## Text segment

# Info on Smugglers Notch Sycamore unit?



## bdemerchant (Mar 10, 2011)

I have a "sycamore 44" 2 bedroom unit on hold at Smugglers Notch- can someone give me any info on if this is a "Keeper"? Thanks


----------



## 3kids4me (Mar 10, 2011)

Sycamores is a nice building, but we can't advise you if it is a keeper until you tell us when specifically you are going!


----------



## bdemerchant (Mar 10, 2011)

thanks- it's for March 27-April 03-we want to go Spring Skiing


----------



## IreneLF (Mar 11, 2011)

With a unit in  Sycamores, you'll  also have access to a large heated pool and an exercise room.   Unit is lovely.
As Smugglers just got 37" of snow in one shot this week, things look pretty good for skiing on 3/27.

## Set tasks
a: In the forum thread about the Smugglers Notch Sycamore unit, rewrite the part that starts with the words "# Info on Smugglers" and ends with "3kids4me (Mar 10, 2011)", changing "Smugglers Notch" to "Smuggs".
b: Continue the forum thread about the Smugglers Notch Sycamore unit from its last sentence.

## Items
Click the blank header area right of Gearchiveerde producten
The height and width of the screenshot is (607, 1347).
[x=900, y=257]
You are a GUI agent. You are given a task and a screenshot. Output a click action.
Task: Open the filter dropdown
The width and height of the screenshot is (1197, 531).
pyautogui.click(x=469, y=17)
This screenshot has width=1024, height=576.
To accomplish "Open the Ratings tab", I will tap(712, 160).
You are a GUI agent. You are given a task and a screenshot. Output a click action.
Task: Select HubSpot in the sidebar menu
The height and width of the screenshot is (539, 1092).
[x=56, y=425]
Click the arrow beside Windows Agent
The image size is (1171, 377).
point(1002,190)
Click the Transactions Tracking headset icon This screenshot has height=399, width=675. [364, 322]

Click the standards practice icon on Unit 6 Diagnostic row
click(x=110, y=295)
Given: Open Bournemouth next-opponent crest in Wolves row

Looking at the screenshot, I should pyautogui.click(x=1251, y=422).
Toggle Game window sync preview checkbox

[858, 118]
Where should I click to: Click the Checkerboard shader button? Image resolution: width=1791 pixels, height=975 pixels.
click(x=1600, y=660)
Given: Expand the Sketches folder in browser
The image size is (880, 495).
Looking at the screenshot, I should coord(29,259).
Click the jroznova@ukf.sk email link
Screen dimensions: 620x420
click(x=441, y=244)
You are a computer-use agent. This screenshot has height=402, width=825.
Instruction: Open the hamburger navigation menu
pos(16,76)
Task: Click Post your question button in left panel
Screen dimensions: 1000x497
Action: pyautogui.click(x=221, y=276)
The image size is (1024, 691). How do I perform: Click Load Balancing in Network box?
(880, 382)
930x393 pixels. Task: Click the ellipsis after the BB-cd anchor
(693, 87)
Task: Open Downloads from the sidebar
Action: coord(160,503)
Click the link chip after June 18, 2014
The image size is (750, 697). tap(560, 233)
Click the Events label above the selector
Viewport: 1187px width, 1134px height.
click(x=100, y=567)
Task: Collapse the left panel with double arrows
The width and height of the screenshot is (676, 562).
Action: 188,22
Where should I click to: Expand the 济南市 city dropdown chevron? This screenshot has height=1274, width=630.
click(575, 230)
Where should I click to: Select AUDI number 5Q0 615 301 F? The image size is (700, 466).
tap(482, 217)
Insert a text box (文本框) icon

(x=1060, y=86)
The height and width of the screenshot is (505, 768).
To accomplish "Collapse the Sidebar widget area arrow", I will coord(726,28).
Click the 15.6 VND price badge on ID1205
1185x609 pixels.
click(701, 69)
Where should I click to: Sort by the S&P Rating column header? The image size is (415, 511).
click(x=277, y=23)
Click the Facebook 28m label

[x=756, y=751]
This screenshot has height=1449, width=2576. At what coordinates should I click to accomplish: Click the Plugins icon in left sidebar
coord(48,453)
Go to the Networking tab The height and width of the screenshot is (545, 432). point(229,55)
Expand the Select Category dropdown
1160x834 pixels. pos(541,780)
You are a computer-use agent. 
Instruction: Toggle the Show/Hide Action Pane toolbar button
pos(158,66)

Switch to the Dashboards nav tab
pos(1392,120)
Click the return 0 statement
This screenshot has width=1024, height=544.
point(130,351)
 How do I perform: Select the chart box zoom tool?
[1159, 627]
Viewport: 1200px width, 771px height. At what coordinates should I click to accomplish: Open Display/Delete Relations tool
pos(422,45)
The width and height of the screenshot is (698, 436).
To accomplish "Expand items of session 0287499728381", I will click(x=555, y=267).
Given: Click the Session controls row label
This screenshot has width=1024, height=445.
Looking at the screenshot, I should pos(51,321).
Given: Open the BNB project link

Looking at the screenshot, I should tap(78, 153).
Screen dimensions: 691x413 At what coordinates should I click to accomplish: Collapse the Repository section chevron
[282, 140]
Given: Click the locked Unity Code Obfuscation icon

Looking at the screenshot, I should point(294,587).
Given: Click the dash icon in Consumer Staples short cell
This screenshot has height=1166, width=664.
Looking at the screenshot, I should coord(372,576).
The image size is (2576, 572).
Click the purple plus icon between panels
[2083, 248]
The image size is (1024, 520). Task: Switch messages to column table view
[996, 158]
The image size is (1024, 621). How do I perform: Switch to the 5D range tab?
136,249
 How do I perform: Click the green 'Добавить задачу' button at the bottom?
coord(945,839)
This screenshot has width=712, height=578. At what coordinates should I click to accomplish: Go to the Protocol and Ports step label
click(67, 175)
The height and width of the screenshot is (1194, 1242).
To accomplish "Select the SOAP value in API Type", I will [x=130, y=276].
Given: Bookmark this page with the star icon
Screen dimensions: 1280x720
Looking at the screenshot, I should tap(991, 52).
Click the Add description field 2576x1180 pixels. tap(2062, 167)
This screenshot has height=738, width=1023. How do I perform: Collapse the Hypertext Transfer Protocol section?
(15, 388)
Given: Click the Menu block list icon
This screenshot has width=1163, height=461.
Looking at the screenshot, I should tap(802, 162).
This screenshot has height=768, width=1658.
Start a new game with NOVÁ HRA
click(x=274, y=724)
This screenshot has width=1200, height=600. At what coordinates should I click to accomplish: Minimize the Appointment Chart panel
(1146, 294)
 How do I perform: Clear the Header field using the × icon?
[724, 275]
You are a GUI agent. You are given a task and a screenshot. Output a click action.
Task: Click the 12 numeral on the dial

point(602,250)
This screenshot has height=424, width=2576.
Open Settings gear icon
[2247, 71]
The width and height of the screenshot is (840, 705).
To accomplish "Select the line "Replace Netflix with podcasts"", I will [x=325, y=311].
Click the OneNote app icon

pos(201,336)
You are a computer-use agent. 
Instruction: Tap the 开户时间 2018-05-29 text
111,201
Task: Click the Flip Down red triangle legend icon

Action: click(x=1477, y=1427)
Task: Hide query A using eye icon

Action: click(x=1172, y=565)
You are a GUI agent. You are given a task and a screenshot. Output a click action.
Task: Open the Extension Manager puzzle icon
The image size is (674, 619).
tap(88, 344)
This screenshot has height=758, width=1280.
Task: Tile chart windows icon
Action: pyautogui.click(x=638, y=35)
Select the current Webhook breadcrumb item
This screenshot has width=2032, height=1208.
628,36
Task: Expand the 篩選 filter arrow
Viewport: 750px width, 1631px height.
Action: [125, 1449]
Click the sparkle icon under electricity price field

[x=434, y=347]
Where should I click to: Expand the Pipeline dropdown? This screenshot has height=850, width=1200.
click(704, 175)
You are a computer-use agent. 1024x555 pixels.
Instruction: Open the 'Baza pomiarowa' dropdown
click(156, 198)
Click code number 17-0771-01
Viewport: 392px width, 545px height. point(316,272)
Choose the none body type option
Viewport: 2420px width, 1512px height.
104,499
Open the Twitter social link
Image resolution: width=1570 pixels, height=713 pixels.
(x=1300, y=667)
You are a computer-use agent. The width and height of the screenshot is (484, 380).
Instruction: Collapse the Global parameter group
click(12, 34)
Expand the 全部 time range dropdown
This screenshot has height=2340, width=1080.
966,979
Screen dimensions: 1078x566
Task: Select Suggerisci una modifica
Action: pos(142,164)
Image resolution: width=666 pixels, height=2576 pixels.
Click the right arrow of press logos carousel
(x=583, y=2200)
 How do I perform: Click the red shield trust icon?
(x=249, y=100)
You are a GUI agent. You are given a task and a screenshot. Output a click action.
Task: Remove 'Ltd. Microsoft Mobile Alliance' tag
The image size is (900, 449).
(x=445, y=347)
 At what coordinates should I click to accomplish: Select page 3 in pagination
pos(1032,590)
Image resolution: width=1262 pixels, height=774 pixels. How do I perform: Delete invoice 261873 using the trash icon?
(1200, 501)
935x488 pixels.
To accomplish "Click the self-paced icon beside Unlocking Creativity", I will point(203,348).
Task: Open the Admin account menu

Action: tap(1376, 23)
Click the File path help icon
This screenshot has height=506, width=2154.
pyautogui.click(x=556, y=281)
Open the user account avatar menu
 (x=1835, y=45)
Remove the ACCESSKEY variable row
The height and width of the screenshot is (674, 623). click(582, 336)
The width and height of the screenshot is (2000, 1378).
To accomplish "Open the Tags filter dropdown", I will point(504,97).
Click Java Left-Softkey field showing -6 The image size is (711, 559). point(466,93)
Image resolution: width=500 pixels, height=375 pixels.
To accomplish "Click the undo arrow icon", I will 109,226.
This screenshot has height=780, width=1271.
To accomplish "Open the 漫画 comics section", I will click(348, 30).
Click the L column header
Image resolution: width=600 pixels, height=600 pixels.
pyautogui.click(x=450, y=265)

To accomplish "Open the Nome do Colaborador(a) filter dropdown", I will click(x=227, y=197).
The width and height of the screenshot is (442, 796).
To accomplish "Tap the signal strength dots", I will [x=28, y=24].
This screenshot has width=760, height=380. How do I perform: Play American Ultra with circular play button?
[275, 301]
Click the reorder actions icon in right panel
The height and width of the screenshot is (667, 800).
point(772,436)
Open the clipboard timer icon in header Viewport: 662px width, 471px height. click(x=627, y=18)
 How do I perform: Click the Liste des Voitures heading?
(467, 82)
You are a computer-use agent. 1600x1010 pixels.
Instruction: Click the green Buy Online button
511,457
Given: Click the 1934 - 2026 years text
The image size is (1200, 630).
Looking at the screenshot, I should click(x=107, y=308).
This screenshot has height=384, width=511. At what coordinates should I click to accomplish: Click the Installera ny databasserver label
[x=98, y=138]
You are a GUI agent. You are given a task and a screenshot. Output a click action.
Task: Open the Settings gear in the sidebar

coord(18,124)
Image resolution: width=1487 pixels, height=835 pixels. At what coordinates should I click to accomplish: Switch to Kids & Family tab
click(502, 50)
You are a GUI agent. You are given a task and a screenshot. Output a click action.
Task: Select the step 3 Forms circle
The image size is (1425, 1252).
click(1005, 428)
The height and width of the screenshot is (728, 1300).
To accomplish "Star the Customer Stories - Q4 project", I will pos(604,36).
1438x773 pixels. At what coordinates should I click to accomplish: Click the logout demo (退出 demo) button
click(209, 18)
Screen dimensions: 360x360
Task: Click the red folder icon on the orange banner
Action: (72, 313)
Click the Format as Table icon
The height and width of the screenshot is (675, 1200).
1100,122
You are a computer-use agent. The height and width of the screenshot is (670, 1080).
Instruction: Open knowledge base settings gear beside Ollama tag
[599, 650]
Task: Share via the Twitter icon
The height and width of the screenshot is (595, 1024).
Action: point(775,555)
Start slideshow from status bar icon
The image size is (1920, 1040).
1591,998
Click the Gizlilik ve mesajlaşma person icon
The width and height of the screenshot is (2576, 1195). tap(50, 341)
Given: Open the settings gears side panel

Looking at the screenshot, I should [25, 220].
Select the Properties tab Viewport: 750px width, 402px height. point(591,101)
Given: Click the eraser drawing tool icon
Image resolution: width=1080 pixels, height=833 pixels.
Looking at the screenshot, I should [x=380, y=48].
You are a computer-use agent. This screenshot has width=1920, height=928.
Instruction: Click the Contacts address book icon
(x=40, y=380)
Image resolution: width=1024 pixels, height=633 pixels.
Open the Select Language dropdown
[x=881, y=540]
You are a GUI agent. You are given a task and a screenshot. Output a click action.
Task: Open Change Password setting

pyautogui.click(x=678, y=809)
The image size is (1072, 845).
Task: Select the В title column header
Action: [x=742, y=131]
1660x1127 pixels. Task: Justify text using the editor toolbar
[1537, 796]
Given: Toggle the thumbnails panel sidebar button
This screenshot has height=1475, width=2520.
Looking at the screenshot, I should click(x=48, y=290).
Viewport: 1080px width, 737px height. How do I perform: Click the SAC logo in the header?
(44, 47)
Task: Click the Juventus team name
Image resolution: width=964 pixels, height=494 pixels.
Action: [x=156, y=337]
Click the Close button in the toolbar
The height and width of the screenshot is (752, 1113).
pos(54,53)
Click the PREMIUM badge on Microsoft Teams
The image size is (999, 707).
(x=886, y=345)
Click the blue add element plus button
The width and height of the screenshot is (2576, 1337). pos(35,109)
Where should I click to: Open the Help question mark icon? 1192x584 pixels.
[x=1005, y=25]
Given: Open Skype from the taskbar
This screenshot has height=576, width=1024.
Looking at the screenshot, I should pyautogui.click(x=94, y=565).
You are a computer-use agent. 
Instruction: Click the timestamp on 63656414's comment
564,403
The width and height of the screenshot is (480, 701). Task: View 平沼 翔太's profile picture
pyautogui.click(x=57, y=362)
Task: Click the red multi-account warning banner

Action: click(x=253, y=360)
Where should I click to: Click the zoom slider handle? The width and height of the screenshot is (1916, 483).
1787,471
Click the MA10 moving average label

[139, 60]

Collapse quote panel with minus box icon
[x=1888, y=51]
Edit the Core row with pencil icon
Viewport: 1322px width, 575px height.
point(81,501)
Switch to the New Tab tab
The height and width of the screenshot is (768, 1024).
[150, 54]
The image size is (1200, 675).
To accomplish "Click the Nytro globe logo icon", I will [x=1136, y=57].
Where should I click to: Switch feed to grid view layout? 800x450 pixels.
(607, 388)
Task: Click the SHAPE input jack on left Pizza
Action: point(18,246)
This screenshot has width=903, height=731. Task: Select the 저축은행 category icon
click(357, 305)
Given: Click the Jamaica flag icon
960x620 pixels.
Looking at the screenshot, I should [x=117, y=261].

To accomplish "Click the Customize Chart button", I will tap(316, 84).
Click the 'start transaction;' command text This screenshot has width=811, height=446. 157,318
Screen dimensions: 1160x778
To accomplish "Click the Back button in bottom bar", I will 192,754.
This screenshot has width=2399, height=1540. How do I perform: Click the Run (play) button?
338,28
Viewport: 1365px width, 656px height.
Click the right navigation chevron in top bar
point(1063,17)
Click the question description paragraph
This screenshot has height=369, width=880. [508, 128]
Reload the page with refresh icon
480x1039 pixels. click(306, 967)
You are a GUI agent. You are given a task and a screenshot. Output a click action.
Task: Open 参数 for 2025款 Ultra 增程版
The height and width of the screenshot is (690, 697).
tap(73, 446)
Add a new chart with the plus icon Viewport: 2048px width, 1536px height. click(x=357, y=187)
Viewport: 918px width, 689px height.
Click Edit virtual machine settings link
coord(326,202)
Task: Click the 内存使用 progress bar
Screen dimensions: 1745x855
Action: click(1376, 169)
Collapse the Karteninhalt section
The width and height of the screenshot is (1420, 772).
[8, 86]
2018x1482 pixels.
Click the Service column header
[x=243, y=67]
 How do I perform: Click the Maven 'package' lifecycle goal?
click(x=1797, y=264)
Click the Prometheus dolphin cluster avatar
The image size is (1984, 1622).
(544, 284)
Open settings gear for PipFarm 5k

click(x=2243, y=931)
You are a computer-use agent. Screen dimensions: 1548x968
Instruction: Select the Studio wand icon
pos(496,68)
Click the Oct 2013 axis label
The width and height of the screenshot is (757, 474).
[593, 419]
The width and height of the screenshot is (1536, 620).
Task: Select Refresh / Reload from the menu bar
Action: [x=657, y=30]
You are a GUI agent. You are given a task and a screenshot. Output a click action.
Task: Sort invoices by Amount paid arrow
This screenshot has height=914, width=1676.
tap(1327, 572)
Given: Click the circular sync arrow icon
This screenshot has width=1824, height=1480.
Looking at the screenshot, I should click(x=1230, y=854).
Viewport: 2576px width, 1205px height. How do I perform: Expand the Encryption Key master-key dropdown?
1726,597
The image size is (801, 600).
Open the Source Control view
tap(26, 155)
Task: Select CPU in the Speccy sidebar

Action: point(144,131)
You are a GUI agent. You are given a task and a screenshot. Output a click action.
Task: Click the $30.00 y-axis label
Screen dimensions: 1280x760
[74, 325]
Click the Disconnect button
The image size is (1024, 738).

## Answers below
a:
# Info on Smuggs Sycamore unit?



## bdemerchant (Mar 10, 2011)

I have a "sycamore 44" 2 bedroom unit on hold at Smuggs- can someone give me any info on if this is a "Keeper"? Thanks


----------



## 3kids4me (Mar 10, 2011)

b:
Hope you enjoy it!


----------



## WinniWoman (Mar 11, 2011)

I own in this community. You'll like it a lot!


----------



## lizhecht (Mar 11, 2011)

Can't go wrong at Smuggs I know they have some older units but they are better than even some others I've stayed at and the onsite skiing is always great as long as there is snow.. if not. Go to a wine tasting.


----------



## bdemerchant (Mar 11, 2011)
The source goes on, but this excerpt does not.